Un de ces bons jours tant attendus de l’été 2012, j’ai rencontré une de ces poètes-fildeféristes qui, depuis, me fait apprécier le baroque et le vin de Pays d’Oc. Le travail de libraire est sans contredit le meilleur – fermez vos yeux et imaginez-vous boire un café noir en écoutant Jordi Savall avec une cliente –, n’est-ce pas merveilleux? Cette ballerine-de-promenade a un nom de commune italienne – Madame Vignola –, mais pour moi, depuis que nous avons franchi une marche de plus sur le podium de l’amitié, elle s’appelle Loulou. C’est avec elle que j’effeuille les livres jeunesse en assumant pleinement notre cœur d’enfant et que j’apprends comment bien recycler les contenants de plastique dans le bac bleu. Il n’est pas inhabituel de retrouver la dernière biographie d’une starlette populaire cachée derrière un rayon quand Louise passe me voir à la librairie. Il n’est pas rare non plus de se sentir croître après l’une de ses visites qu’elle ensoleille de ses récits de voyage du temps de l’U.R.S.S. Louise a l’âme slave, elle incarne toutes les Europe et devient la mère humaniste de tout un chacun. Elle est un peu comme Jacques Dutronc, elle a tout lu, tout vu, tout bu. Elle a enseigné toute sa vie et contribue aujourd’hui à l’édification de mon apprentissage personnel. Que ce soit pour rire du gros Depardieu, louanger Fanny Ardant, chanter Vyssotski ou me parler du violoncelliste de Sarajevo comme si elle le connaissait, Loulou me transporte dans l’espace et le temps.

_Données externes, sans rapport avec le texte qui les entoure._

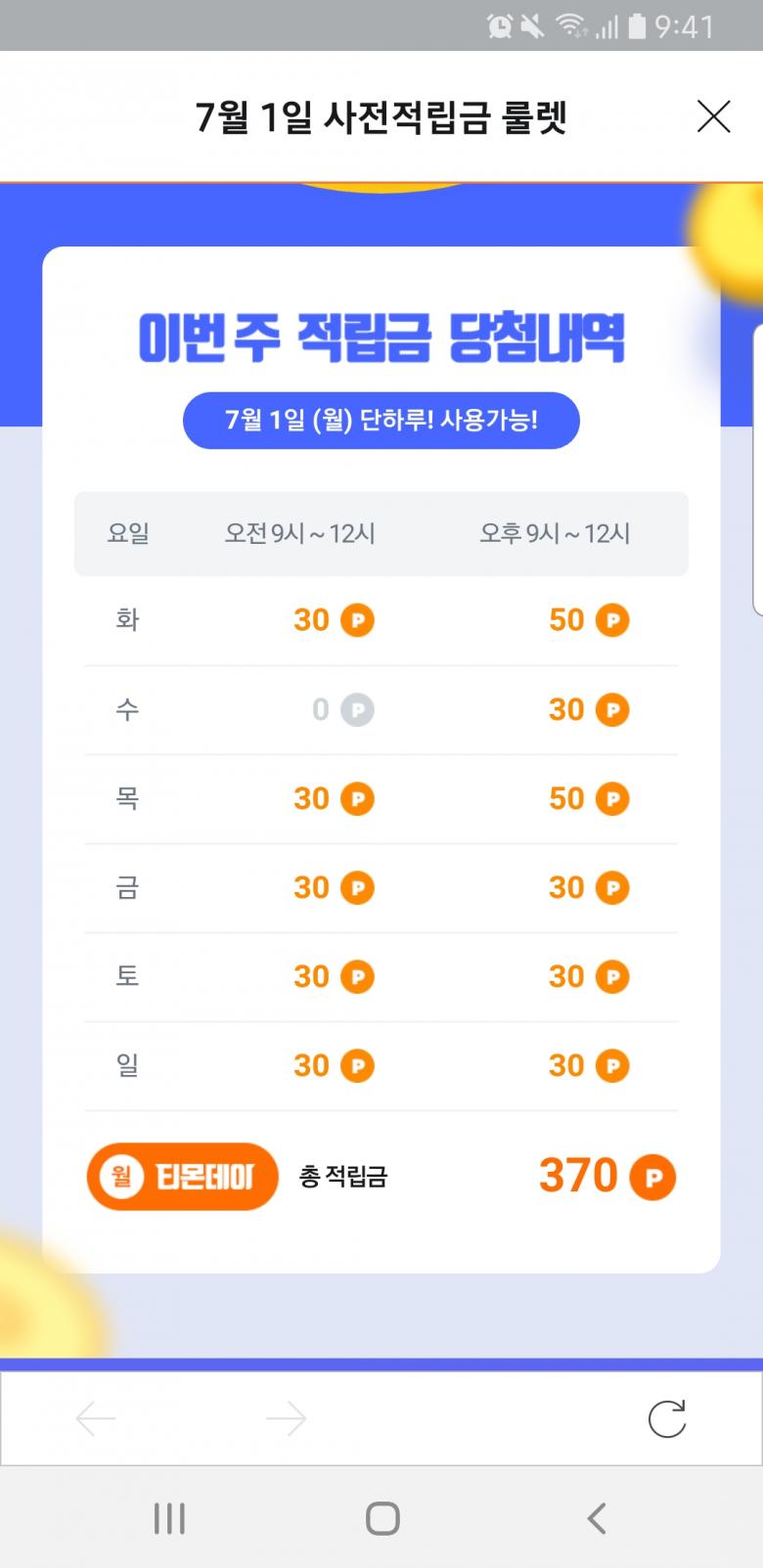Select the 오전 9시~12시 column header

(300, 534)
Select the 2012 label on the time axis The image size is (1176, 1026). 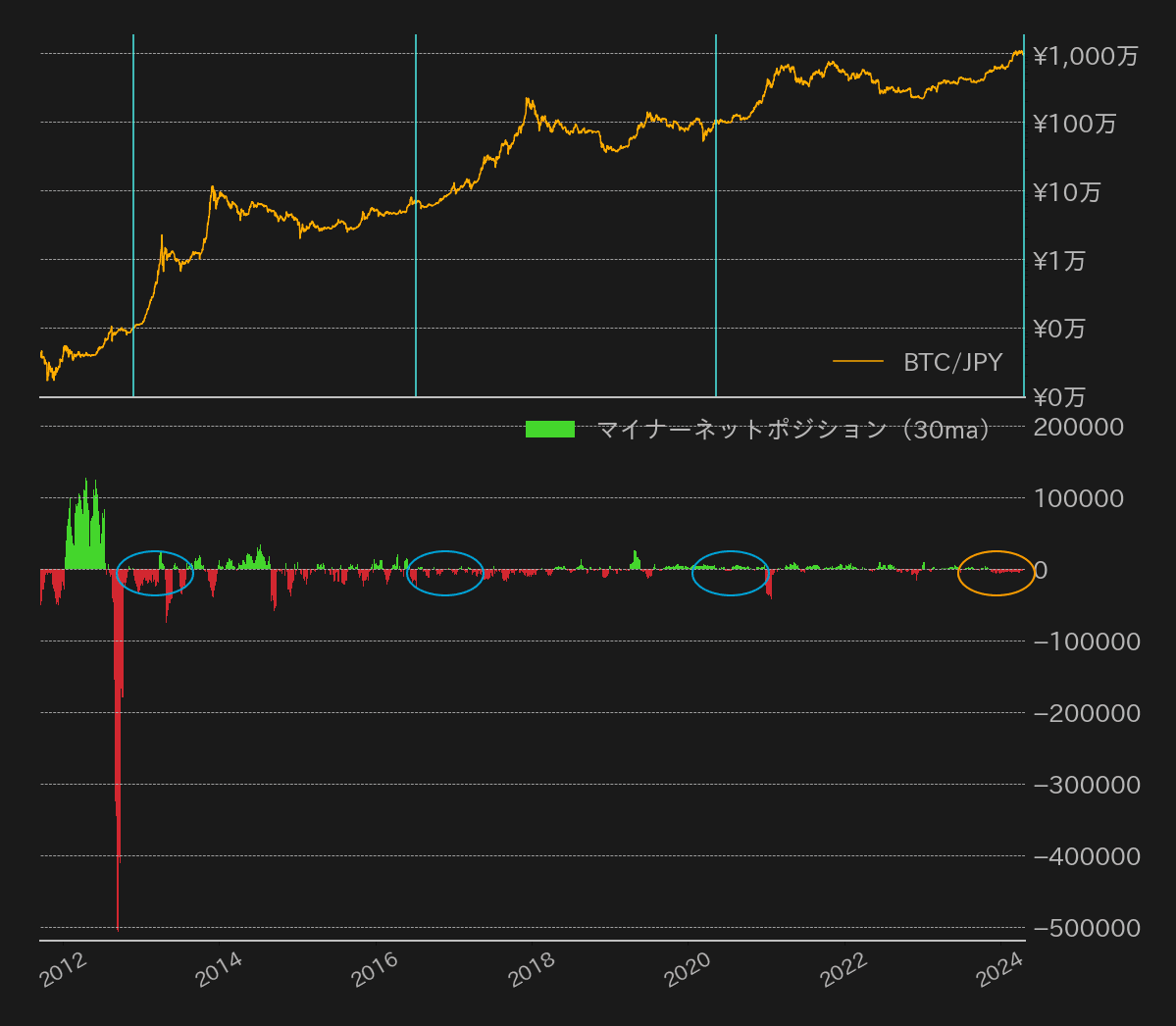pyautogui.click(x=64, y=968)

Je la remercie de s’être ouverte à moi comme un roman sans jamais censurer ma personne, malgré mon âge minuscule. Je lui dois aussi de considérer chaque enfant comme un petit géant qui mérite essentiellement d’être pris au sérieux. Enfin, Louise prend l’humanité au sérieux, et parfois, quand la vie tourne mal, j’ai envie de lui dessiner un sourire de plomb; quand c’est moi qui ai la mine triste, je vais inévitablement chauffer mon cœur à son bois, comme dirait l’autre.